A dupla deixou um mordedor com a cuidadora de Francesco, assim como reforçou a importância da escovação para outra cuidadora durante a visita domiciliar a Sandra Maria Zanardi Gomes da Silva, de 76 anos, que também sofre de demência. A visita foi rápida porque era apenas o teste de uma nova prótese removível. A anterior, muito antiga, estava quebrada. Associada à escovação deficiente, deu vazão ao surgimento de fungos pela boca, quadro tratado com um antifúngico.

Já o odontogeriatra recifense, que trabalha não apenas em domicílio e consultório próprio, mas também coordena a residência multiprofissional em terapia intensiva no Real Hospital Português de Beneficência em Pernambuco, destaca que, em casos mais graves, nos quais um paciente com múltiplos focos de infecção não colabora de jeito algum, é possível, de comum acordo com a equipe médica, fazer uma adequação bucal intensiva em um day clinic. O paciente entra e sai do hospital no mesmo dia.
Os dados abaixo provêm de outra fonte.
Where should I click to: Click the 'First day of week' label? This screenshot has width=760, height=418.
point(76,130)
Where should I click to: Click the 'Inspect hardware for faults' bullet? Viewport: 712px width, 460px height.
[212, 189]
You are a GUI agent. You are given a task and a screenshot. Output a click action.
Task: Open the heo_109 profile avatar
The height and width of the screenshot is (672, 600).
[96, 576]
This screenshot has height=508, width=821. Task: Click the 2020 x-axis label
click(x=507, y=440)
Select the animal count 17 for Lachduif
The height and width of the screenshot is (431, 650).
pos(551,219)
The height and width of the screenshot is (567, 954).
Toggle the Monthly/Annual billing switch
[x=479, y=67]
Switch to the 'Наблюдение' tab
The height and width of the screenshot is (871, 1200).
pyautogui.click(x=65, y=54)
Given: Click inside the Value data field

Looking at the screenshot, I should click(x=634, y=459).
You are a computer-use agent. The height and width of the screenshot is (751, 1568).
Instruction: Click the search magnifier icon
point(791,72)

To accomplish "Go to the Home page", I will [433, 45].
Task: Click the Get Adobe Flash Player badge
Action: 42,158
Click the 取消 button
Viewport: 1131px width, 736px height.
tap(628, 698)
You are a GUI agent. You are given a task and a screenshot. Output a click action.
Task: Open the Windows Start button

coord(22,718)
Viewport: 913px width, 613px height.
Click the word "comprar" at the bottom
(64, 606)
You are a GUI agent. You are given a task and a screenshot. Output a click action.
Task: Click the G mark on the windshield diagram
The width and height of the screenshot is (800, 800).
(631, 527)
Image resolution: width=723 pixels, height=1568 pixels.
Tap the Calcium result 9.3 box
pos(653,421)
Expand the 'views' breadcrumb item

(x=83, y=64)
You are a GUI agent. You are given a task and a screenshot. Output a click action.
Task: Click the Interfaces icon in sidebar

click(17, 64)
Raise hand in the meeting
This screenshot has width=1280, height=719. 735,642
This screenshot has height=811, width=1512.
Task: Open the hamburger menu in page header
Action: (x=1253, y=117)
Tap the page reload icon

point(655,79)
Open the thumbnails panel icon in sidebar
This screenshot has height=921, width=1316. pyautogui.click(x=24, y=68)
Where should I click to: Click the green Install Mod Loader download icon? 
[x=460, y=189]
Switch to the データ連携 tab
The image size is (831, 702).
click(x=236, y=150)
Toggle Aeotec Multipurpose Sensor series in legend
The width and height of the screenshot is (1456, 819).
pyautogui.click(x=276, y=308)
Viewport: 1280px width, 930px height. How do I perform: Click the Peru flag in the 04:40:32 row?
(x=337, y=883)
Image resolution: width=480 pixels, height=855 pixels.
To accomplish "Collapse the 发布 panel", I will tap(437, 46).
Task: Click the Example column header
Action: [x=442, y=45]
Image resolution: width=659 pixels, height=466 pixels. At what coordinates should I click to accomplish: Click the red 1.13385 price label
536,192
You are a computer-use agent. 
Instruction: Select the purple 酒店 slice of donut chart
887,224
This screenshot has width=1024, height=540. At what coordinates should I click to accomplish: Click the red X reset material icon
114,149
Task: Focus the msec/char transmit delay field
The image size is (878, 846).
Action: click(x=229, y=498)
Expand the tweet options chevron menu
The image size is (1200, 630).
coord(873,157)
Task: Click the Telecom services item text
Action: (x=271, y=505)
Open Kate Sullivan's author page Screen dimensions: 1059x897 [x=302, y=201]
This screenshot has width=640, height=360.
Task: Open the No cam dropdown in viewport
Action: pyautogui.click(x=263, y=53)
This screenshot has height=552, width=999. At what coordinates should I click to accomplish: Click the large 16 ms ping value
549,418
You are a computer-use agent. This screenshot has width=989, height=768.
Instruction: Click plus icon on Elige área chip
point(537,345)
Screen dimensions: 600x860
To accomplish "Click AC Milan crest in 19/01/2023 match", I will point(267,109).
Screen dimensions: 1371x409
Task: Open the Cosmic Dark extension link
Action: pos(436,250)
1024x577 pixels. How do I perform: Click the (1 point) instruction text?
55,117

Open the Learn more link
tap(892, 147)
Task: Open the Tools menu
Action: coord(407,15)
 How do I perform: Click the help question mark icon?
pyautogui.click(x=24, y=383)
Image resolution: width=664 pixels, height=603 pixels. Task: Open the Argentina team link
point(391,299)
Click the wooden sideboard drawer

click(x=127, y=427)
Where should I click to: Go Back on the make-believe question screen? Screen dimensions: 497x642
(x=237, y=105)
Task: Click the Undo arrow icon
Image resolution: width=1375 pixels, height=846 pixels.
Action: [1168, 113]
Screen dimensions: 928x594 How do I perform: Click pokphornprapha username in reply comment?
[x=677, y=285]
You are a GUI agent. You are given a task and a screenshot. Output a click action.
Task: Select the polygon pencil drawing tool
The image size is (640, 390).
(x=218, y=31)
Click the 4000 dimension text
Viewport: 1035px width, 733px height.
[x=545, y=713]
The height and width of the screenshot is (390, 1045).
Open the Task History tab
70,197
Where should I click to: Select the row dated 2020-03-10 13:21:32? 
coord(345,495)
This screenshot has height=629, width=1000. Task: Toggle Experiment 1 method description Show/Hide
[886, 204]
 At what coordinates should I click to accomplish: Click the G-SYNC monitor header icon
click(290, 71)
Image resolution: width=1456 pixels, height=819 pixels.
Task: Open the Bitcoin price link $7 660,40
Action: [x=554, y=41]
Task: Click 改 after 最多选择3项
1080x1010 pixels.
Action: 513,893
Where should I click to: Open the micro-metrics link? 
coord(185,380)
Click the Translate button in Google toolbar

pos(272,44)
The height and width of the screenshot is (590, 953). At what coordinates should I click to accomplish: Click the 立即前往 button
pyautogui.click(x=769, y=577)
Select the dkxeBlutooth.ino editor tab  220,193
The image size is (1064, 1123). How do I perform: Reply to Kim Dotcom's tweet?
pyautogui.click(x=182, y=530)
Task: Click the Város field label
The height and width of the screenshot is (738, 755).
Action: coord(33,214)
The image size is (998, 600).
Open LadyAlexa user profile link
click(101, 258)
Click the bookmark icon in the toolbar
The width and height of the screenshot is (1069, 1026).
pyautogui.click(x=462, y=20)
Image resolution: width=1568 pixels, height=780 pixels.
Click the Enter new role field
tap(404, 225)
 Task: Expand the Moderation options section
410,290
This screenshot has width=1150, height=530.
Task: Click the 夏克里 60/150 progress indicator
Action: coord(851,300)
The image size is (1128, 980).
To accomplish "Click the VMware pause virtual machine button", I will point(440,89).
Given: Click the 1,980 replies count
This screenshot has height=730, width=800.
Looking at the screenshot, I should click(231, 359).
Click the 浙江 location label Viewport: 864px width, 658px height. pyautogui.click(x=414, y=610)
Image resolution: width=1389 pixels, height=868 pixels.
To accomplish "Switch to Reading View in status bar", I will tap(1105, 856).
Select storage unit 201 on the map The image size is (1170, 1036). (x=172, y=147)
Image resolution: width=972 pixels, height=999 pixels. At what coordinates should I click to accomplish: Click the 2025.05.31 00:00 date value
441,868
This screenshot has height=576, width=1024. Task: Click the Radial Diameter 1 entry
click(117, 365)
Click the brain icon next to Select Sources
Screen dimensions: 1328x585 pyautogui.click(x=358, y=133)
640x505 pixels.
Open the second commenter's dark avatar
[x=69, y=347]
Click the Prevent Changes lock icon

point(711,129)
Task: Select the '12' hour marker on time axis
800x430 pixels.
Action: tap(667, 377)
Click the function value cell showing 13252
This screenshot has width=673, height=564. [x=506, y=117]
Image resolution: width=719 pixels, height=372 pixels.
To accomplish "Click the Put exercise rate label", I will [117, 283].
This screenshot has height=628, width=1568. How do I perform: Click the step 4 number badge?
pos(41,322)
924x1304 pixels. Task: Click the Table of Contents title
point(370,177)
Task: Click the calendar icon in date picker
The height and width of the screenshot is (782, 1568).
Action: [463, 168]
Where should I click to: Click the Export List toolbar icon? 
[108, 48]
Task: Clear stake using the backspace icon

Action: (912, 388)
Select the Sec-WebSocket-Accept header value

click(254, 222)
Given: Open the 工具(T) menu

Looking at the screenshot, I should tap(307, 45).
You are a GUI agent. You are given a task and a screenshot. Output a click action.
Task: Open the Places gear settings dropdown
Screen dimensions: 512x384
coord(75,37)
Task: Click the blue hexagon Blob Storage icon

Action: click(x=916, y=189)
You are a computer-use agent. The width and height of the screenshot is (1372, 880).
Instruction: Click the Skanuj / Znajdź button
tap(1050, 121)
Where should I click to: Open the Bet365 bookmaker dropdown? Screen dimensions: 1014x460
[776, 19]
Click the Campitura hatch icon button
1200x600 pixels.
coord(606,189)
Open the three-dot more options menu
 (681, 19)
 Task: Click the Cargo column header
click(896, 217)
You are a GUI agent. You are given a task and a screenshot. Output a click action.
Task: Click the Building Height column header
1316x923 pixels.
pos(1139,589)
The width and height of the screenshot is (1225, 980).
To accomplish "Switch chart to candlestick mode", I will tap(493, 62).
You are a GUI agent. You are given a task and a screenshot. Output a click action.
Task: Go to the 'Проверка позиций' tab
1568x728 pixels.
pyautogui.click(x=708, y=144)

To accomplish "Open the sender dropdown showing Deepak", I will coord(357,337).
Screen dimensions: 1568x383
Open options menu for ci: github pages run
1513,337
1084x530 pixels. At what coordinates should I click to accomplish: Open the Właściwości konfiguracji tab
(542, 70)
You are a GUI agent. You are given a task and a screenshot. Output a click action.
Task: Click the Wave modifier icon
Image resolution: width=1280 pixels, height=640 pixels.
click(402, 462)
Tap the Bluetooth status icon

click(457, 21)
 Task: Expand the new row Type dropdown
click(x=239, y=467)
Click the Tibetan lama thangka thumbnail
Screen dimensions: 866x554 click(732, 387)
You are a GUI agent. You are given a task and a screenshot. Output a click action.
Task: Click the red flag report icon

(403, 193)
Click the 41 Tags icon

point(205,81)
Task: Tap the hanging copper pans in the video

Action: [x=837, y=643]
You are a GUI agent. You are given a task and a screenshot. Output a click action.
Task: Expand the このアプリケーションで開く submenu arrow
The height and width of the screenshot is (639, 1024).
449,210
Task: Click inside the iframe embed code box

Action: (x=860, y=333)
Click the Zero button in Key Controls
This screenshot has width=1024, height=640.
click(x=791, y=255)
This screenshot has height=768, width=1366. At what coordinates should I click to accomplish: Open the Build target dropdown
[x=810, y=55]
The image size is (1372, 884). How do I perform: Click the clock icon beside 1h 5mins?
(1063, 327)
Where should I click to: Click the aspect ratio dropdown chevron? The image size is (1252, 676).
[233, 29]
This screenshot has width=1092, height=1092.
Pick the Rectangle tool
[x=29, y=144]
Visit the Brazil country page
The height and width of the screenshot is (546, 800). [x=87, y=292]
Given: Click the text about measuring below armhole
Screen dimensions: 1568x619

“Costumo usar uma escadaria para ilustrar a situação de um idoso com comorbidades que sofre um revés na saúde, por exemplo”, diz Melo. “Depois desse problema, que pode ser literalmente uma queda, ele não consegue mais voltar ao topo da escada, perde a mobilidade que tinha, fica inviável sua ida ao consultório. O dentista tem de se moldar à nova situação e ir ao domicílio dele, à instituição em que está morando ou, então, no hospital onde está internado. Quem trabalha com geriatria, enfim, precisa ser um profissional com multifacetas.” Segundo o site do Conselho Federal de Odontologia, há 351 odontogeriatras assim registrados no Brasil.